## Work to complete
Please rewrite the data from the start through the line containing "tap(1351, 223)", replacing "screenshot" with "screen capture" and leaving everything else unchanged.

--- Extracted material ---

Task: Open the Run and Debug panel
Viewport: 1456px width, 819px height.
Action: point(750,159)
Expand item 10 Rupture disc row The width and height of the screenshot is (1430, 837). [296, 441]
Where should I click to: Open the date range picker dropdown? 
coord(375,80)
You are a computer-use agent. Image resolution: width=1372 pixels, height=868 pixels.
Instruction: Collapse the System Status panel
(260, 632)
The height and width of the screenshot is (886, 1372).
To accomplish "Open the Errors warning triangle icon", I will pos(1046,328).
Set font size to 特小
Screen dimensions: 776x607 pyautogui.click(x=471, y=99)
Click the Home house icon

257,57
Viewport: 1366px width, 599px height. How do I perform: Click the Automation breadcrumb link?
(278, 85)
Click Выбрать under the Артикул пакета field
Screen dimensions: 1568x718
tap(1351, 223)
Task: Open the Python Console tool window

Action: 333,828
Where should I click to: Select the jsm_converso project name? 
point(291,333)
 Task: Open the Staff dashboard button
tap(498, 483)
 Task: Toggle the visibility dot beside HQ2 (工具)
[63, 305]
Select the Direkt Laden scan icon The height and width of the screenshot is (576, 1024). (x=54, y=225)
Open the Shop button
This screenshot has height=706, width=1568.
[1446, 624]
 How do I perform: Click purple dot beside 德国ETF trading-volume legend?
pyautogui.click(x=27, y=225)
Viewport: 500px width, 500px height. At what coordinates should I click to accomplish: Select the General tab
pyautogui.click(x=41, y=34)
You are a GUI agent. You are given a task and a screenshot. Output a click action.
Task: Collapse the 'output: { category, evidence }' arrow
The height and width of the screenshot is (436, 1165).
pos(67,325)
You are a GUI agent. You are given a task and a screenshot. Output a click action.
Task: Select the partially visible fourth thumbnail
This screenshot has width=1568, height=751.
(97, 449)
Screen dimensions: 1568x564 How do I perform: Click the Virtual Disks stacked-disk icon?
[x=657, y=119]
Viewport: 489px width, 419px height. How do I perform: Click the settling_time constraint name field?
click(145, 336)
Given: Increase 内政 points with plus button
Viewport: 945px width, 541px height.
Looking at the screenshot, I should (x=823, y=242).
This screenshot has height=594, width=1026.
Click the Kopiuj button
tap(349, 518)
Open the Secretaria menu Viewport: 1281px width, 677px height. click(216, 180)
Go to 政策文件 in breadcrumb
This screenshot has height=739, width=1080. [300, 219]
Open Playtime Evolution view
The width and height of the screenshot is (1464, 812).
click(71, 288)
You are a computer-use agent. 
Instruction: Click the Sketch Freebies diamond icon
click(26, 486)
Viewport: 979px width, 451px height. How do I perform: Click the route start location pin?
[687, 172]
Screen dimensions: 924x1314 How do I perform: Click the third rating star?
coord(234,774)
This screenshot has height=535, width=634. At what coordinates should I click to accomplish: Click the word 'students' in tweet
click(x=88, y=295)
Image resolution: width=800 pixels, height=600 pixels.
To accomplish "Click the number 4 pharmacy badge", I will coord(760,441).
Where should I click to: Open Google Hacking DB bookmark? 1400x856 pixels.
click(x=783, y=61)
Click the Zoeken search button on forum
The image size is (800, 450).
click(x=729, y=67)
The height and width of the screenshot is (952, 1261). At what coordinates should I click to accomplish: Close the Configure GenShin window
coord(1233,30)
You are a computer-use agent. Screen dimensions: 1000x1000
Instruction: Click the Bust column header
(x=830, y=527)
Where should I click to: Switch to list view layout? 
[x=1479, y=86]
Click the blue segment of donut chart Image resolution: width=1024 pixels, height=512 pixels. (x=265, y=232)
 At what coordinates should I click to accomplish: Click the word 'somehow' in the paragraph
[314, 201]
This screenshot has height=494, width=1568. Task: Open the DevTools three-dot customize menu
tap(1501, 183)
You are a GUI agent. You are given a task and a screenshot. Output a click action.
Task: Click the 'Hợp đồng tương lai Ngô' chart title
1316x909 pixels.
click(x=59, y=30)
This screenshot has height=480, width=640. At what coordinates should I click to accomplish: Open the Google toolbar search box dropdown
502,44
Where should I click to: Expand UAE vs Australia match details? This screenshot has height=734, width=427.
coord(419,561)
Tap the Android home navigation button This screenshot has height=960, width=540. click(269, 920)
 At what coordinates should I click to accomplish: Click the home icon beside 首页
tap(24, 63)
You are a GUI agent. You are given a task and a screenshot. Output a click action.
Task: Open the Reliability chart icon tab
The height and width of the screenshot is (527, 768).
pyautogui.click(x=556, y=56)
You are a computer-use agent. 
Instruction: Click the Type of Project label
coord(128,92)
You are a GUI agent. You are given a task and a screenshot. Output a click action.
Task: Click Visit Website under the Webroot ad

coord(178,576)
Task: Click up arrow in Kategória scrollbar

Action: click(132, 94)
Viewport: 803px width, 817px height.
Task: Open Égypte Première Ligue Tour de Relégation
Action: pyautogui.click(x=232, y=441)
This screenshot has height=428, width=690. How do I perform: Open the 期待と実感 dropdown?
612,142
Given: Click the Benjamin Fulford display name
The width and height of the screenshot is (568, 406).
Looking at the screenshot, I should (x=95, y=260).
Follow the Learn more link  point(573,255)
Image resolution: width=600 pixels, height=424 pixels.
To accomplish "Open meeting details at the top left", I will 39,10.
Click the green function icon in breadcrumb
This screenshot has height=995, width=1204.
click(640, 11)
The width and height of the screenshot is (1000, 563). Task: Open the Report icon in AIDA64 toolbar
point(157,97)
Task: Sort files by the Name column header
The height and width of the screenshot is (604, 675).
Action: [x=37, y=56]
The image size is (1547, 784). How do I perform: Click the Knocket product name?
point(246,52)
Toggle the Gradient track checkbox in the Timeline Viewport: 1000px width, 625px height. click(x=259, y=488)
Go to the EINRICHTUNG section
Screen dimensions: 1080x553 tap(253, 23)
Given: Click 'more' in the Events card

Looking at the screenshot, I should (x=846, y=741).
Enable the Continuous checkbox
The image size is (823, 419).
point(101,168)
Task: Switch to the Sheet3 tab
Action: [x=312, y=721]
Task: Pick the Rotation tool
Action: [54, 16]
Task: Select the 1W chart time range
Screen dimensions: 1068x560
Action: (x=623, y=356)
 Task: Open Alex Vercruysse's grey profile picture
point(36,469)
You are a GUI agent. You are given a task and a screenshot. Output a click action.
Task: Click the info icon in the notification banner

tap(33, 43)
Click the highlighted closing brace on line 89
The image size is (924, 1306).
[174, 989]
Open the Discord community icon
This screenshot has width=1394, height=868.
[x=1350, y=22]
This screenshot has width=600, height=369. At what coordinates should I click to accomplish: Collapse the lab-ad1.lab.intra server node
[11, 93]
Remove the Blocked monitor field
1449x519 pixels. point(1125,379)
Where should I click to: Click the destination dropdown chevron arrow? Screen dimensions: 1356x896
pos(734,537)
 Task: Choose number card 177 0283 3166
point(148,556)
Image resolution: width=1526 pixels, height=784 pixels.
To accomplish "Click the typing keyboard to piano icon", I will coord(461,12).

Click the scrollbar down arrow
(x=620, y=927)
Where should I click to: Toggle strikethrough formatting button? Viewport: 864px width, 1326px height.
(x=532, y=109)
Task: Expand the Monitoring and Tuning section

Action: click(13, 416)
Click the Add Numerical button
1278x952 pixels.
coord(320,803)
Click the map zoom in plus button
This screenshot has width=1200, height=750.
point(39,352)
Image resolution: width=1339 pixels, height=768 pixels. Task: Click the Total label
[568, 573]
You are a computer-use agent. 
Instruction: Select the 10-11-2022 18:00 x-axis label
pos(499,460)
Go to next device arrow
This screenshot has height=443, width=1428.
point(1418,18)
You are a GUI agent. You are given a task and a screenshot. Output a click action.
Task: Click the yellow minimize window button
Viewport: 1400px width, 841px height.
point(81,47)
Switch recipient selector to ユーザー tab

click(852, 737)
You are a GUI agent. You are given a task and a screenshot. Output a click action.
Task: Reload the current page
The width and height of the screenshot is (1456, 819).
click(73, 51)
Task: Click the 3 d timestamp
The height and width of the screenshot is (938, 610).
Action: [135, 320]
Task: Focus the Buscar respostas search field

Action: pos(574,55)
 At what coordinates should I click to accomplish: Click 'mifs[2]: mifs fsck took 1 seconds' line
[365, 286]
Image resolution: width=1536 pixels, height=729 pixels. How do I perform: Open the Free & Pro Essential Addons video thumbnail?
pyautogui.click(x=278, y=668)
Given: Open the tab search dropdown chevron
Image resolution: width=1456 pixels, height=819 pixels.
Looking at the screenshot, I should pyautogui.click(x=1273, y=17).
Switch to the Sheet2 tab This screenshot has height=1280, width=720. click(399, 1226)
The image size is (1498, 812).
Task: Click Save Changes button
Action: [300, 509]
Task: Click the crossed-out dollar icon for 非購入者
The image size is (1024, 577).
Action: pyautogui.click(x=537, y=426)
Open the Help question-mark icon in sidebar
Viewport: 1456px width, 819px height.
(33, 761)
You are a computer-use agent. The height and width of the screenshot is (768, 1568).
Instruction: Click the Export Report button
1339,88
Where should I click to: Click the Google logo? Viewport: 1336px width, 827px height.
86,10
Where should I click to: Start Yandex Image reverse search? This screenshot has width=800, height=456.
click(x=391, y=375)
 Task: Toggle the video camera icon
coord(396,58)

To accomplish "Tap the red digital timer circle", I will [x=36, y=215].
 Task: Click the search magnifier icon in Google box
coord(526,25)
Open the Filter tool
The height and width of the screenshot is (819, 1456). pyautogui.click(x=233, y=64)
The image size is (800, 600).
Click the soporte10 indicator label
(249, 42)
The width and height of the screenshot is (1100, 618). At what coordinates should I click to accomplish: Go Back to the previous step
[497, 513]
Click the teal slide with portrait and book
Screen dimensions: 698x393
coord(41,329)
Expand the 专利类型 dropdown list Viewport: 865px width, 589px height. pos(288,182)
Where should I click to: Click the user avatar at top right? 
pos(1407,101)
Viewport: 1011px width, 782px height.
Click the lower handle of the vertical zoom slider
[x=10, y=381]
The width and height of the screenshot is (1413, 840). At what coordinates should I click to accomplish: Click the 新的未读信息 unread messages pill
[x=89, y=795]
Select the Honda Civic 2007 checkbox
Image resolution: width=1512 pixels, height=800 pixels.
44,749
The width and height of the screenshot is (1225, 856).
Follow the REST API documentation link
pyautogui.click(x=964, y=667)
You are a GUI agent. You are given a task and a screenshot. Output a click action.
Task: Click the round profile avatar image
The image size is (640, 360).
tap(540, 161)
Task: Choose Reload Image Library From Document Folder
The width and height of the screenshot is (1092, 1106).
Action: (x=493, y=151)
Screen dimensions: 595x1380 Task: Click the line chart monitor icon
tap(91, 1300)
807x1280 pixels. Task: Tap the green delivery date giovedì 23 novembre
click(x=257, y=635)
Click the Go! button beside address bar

---

## Task solution
Task: Open the Run and Debug panel
Viewport: 1456px width, 819px height.
Action: point(750,159)
Expand item 10 Rupture disc row The width and height of the screen capture is (1430, 837). [296, 441]
Where should I click to: Open the date range picker dropdown? 
coord(375,80)
You are a computer-use agent. Image resolution: width=1372 pixels, height=868 pixels.
Instruction: Collapse the System Status panel
(260, 632)
The height and width of the screen capture is (886, 1372).
To accomplish "Open the Errors warning triangle icon", I will pos(1046,328).
Set font size to 特小
Screen dimensions: 776x607 pyautogui.click(x=471, y=99)
Click the Home house icon

257,57
Viewport: 1366px width, 599px height. How do I perform: Click the Automation breadcrumb link?
(278, 85)
Click Выбрать under the Артикул пакета field
Screen dimensions: 1568x718
tap(1351, 223)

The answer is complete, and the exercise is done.